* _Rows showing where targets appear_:

....

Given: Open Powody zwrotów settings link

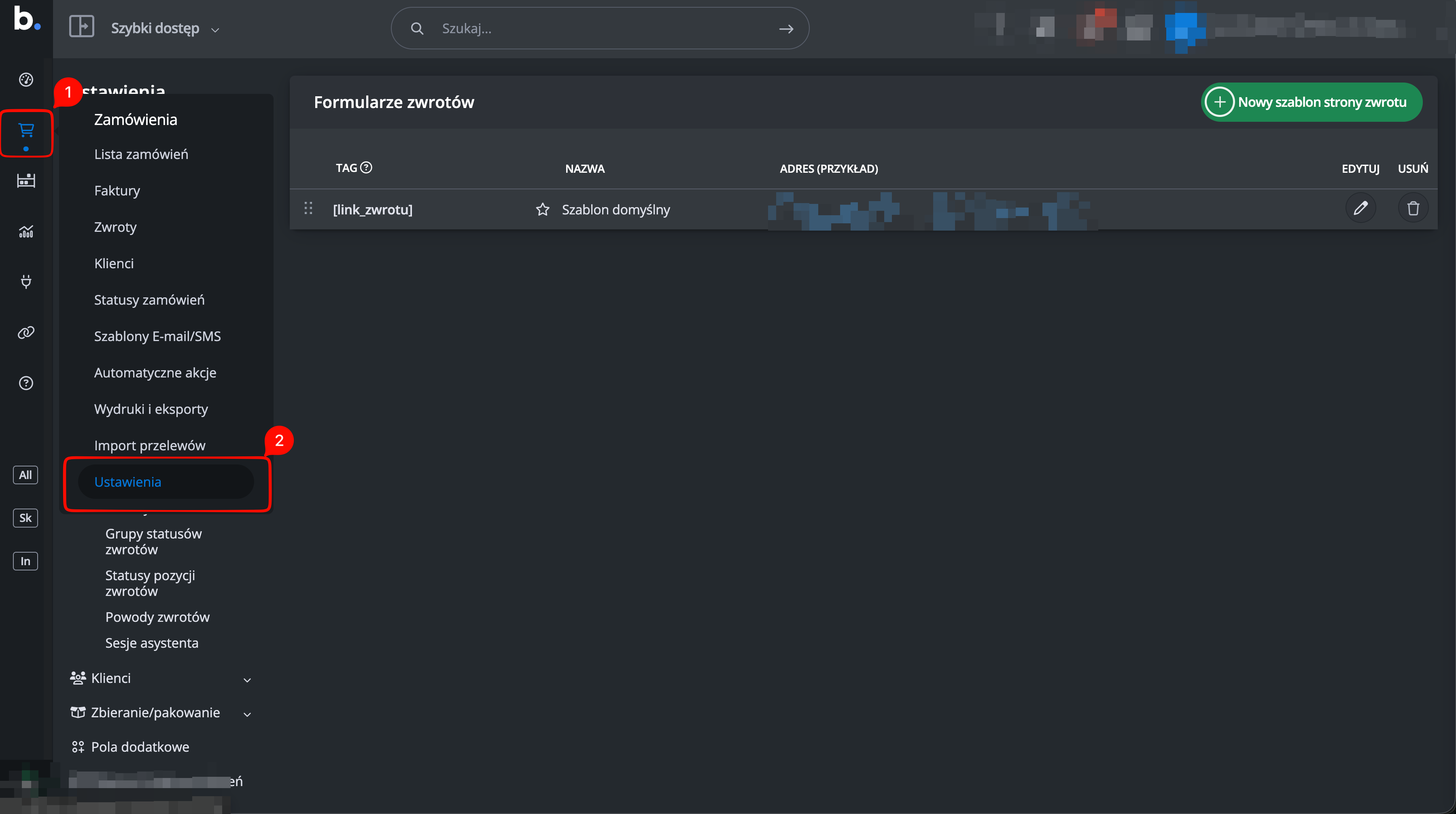Looking at the screenshot, I should tap(157, 617).
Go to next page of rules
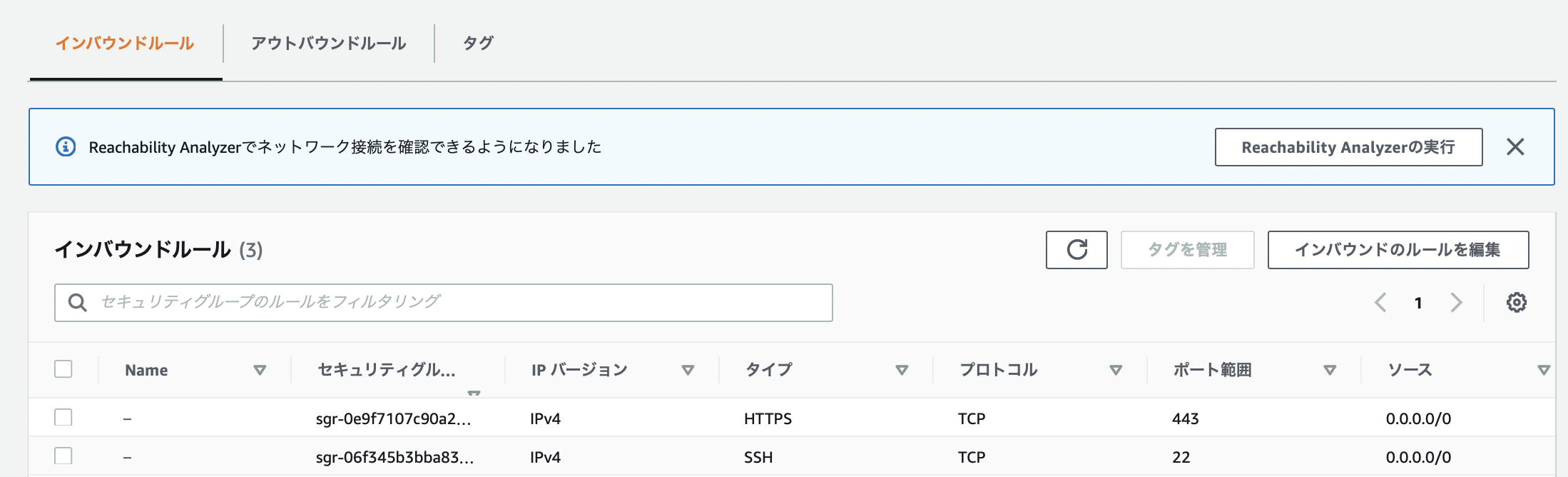This screenshot has width=1568, height=477. click(1456, 303)
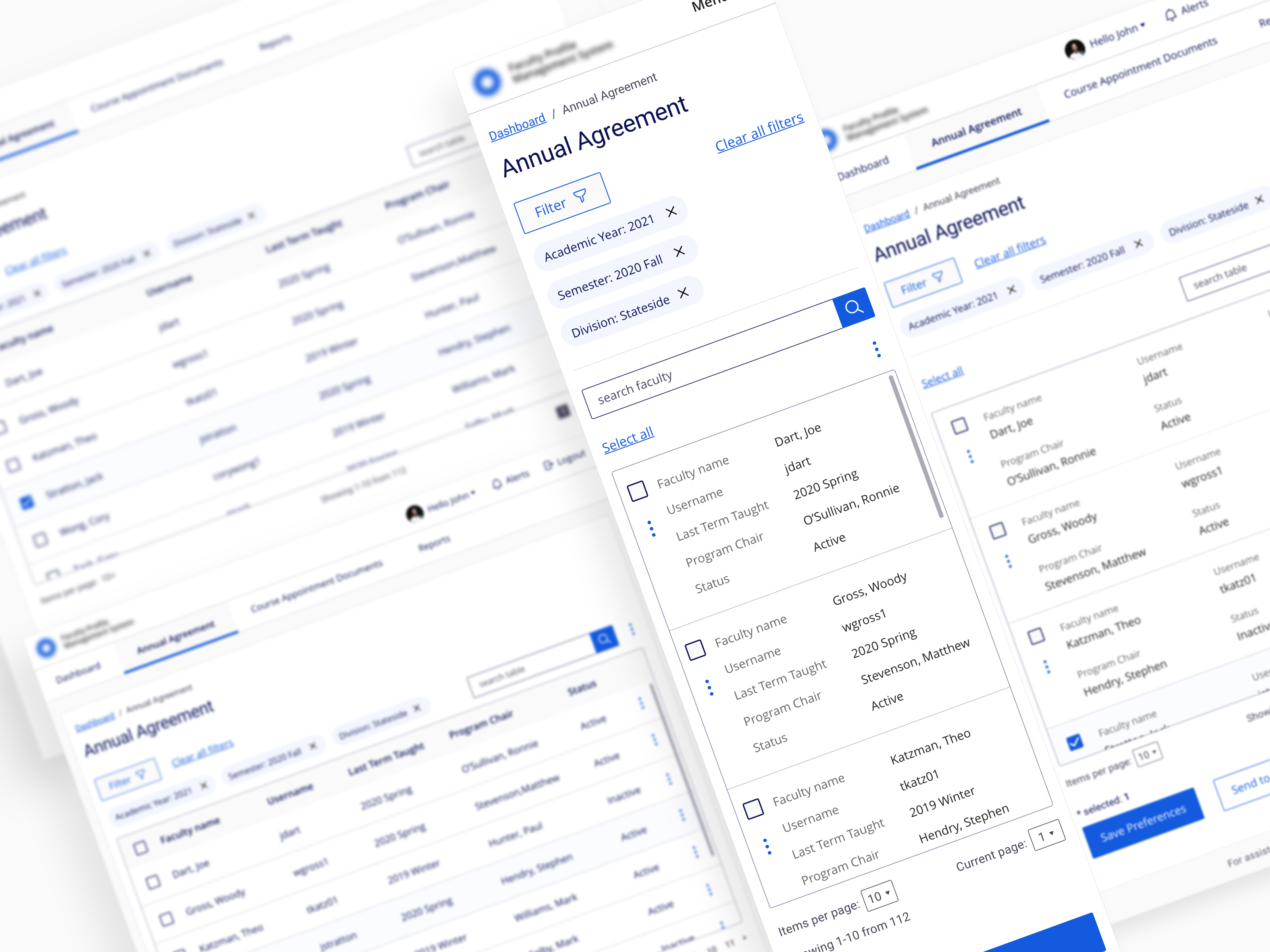
Task: Check the box for Katzman, Theo
Action: click(753, 808)
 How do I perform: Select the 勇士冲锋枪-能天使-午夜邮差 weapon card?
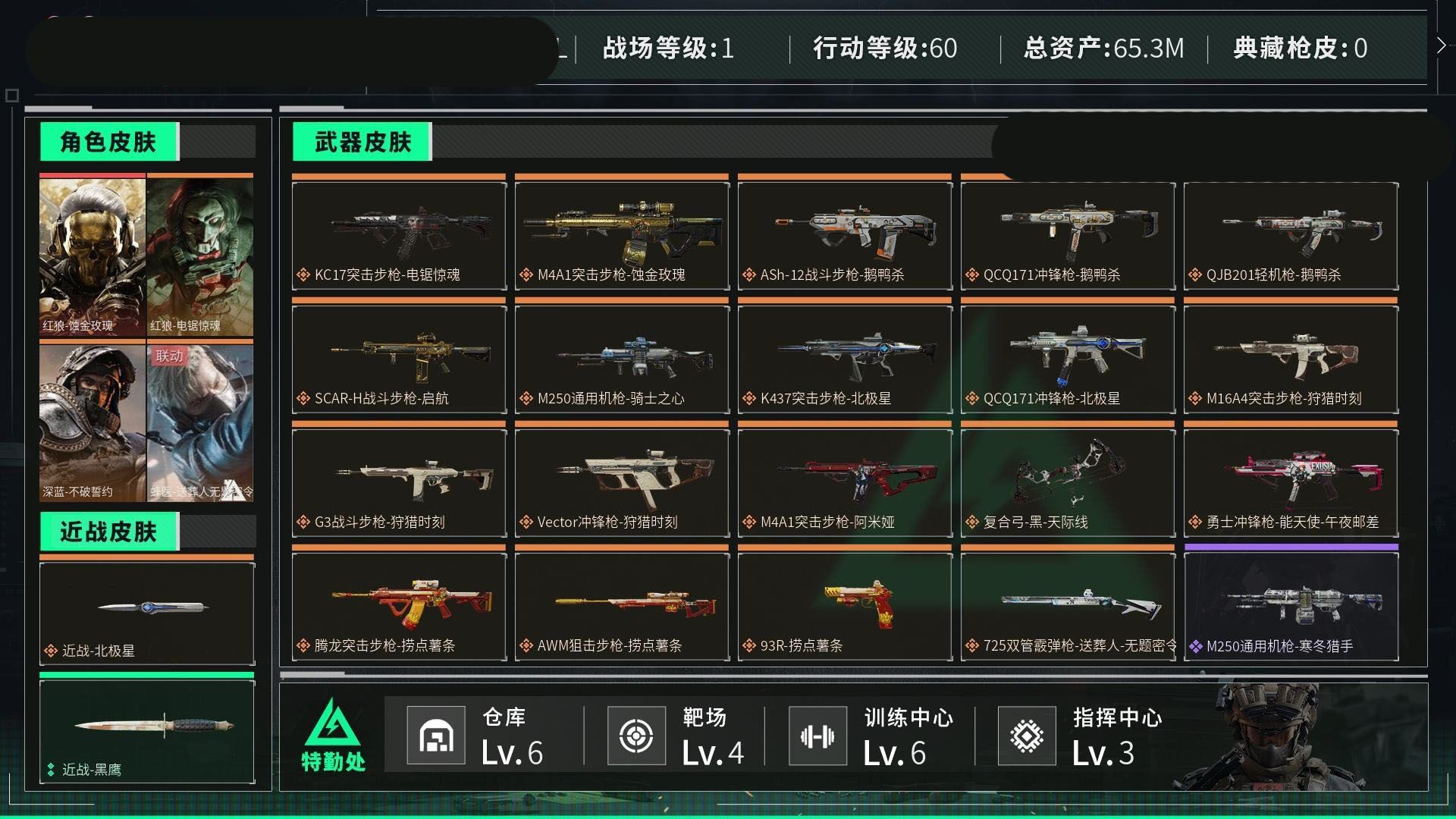(x=1291, y=482)
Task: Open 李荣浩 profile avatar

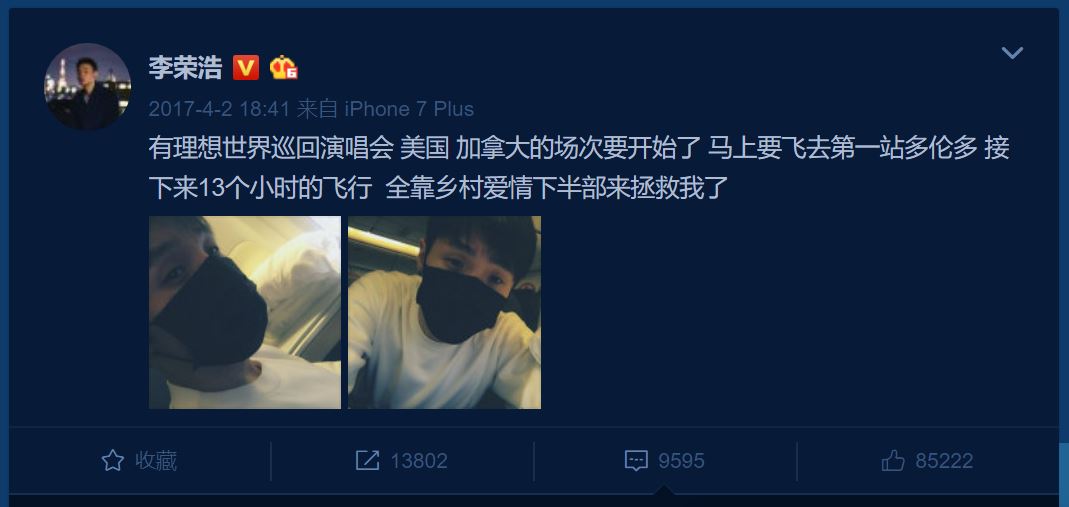Action: tap(87, 87)
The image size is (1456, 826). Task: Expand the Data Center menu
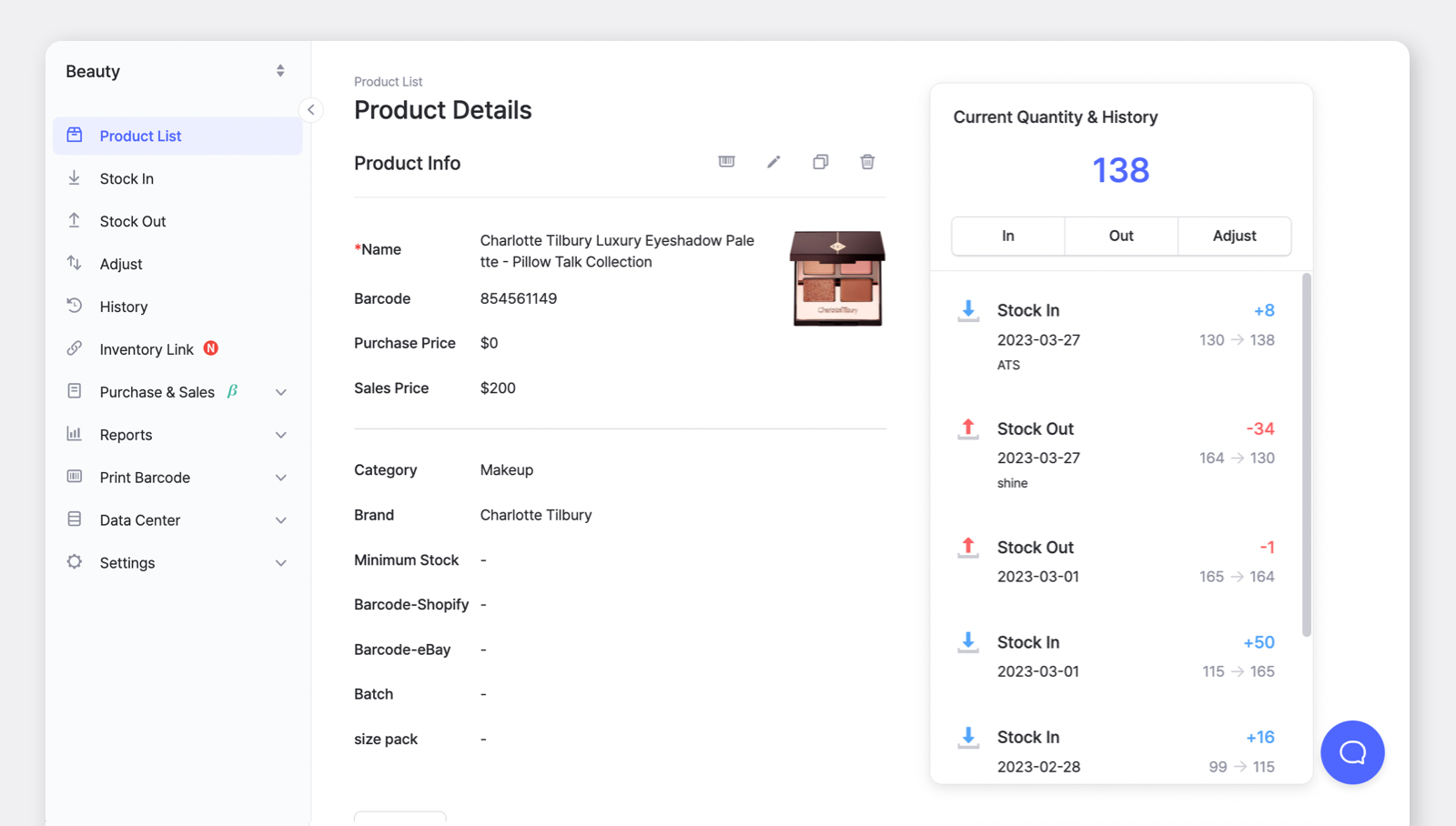click(x=139, y=519)
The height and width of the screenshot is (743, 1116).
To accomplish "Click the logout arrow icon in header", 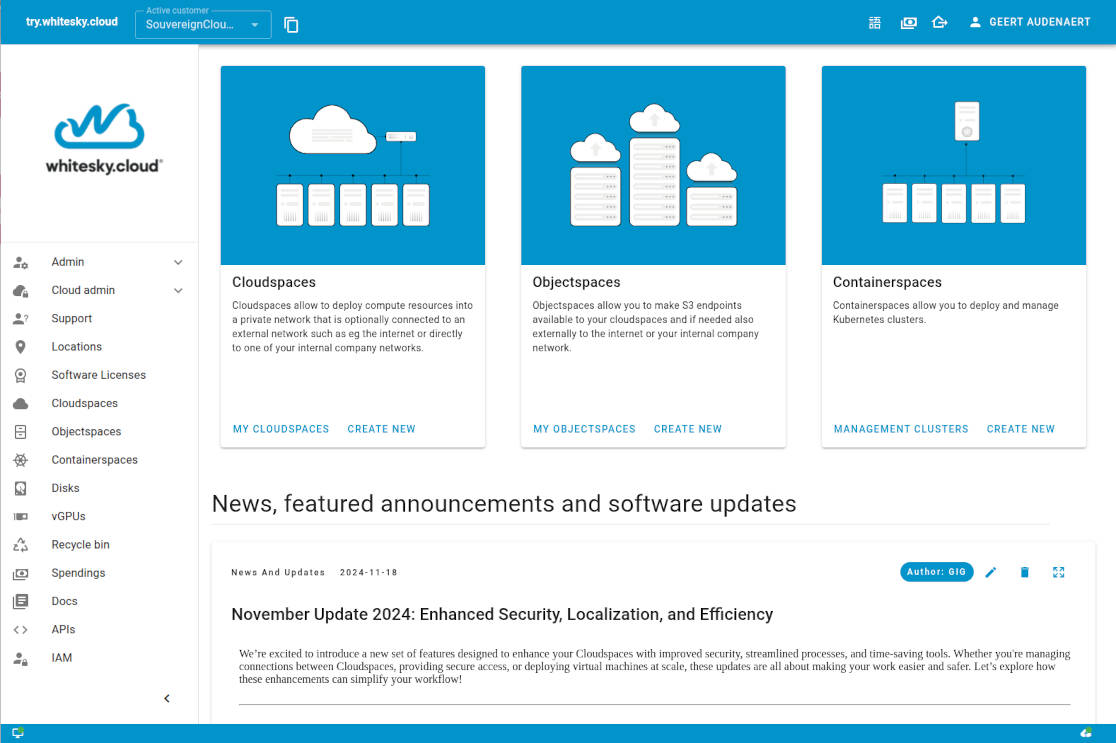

....

* _TASK DETAILS_: Reproduce word for word the stretch of lines above from the one containing "Go to next page of rules" through the final line, omitting the pictures.

* _FINISHED TASK_:
Go to next page of rules
This screenshot has width=1568, height=477. click(1456, 303)
Task: Check the box for Katzman, Theo
Action: click(753, 808)
 How do I perform: Select the 勇士冲锋枪-能天使-午夜邮差 weapon card?
(x=1291, y=482)
Task: Open 李荣浩 profile avatar

Action: tap(87, 87)
The image size is (1456, 826). Task: Expand the Data Center menu
click(x=139, y=519)
The height and width of the screenshot is (743, 1116).
To accomplish "Click the logout arrow icon in header", 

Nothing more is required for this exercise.